コロナ時短命令「違法」 飲食店側請求は棄却

東京地裁が入る建物(今野顕撮影)
東京地裁が入る建物(今野顕撮影)

新型コロナウイルスへの対応をめぐり、東京都が昨年3月に発出した飲食店への営業時間短縮命令は違憲だなどとして、命令を受けた飲食チェーン「グローバルダイニング」(東京)が都に損害賠償を求めた訴訟の判決が16日、東京地裁であった。地裁は時短命令が「特に必要だったとは認められず違法」と認定した一方、命令を発出した都知事に過失はなかったとし、同社の請求を棄却した。

訴状によると、都は2回目の緊急事態宣言の期間中だった昨年3月18日、コロナ対応の改正特別措置法に基づき、時短営業の要請に応じない飲食店27店舗に午後8時以降の営業停止命令を発出。うち26店舗はグローバル社が運営していた。

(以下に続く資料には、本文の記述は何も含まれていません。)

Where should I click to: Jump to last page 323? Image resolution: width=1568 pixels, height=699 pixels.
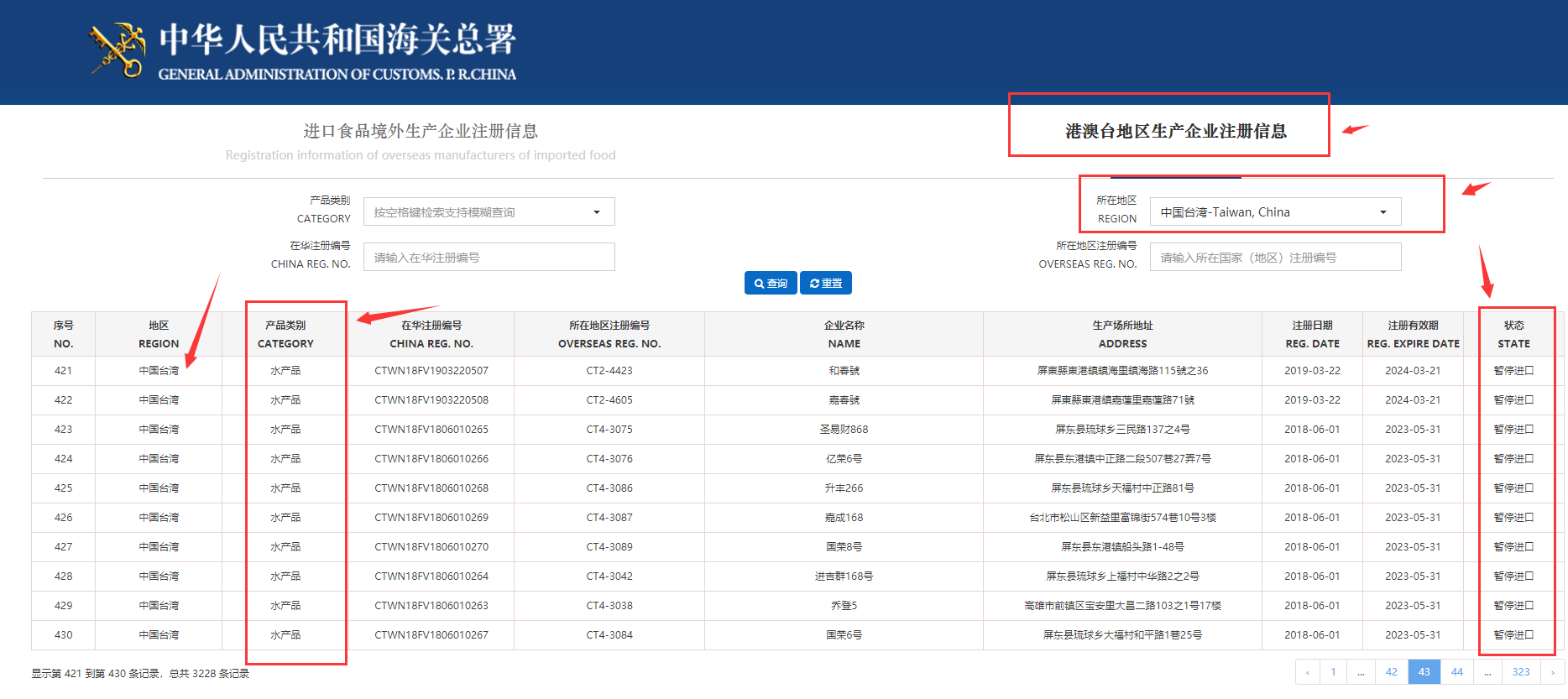tap(1520, 672)
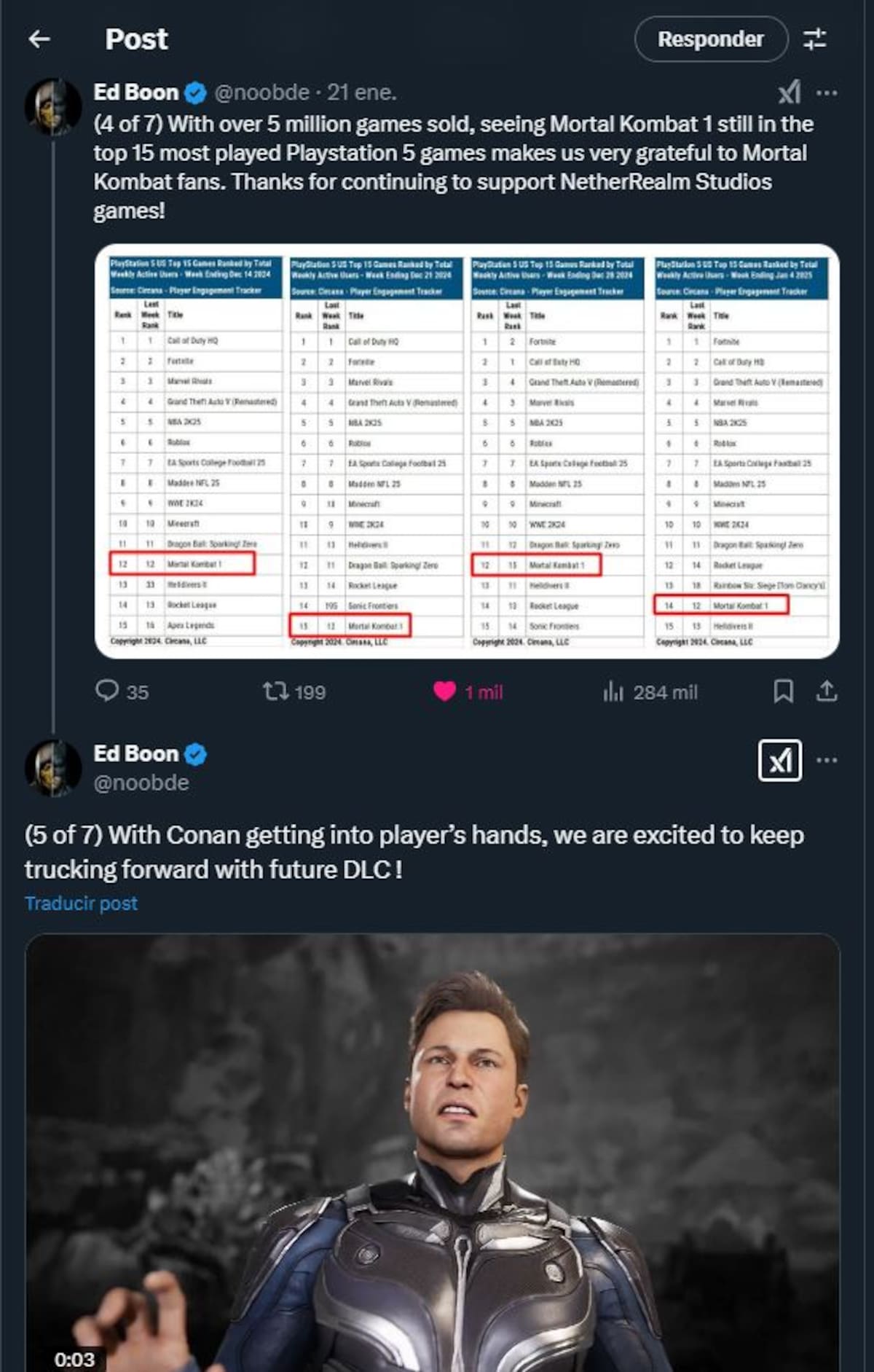Open the PlayStation rankings chart image

click(467, 451)
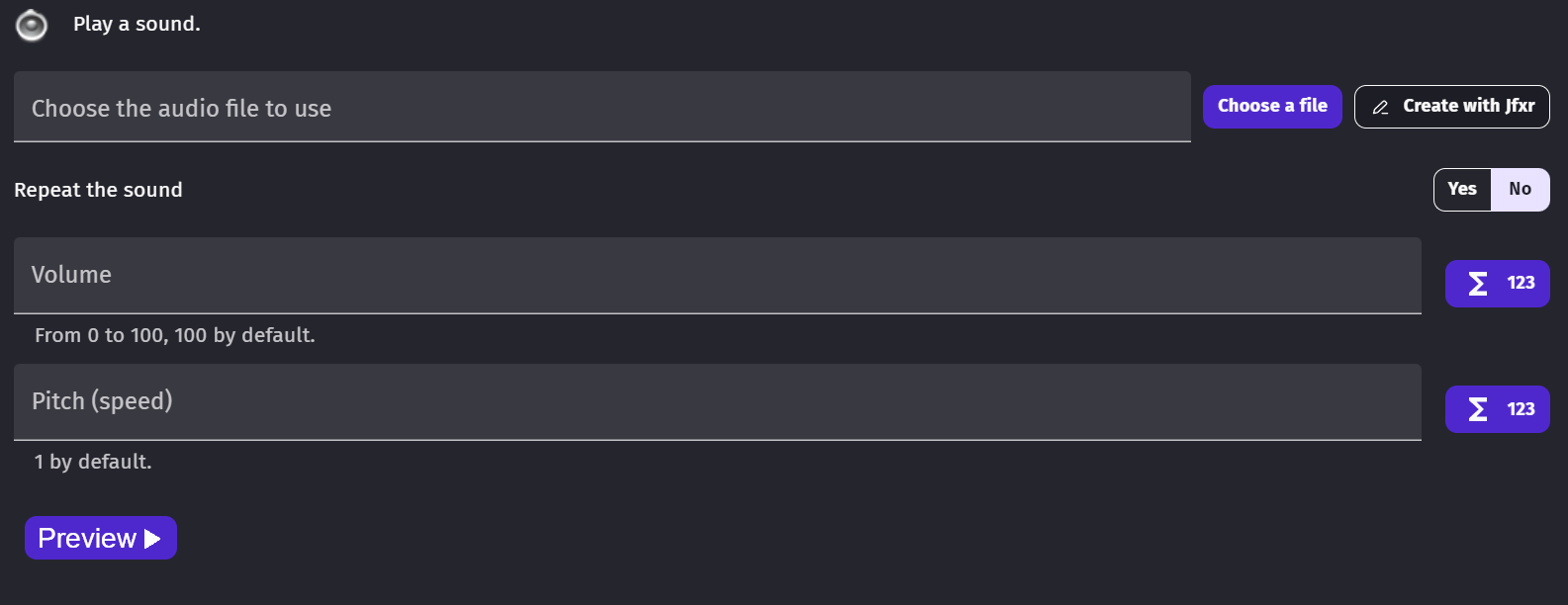Click the '1 by default.' helper text
The image size is (1568, 605).
93,462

同社は宣言が解除された同月21日まで時短営業を実施した上で、時短命令は、時短営業の要請に応じない意見をウェブサイトで発信した同社への「狙い撃ち」であり、営業の自由を保障する憲法に違反するなどとして提訴。都側は「命令は新型コロナの蔓延(まんえん)防止が目的で、見せしめなどの違法な目的ではない」として請求棄却を求めていた。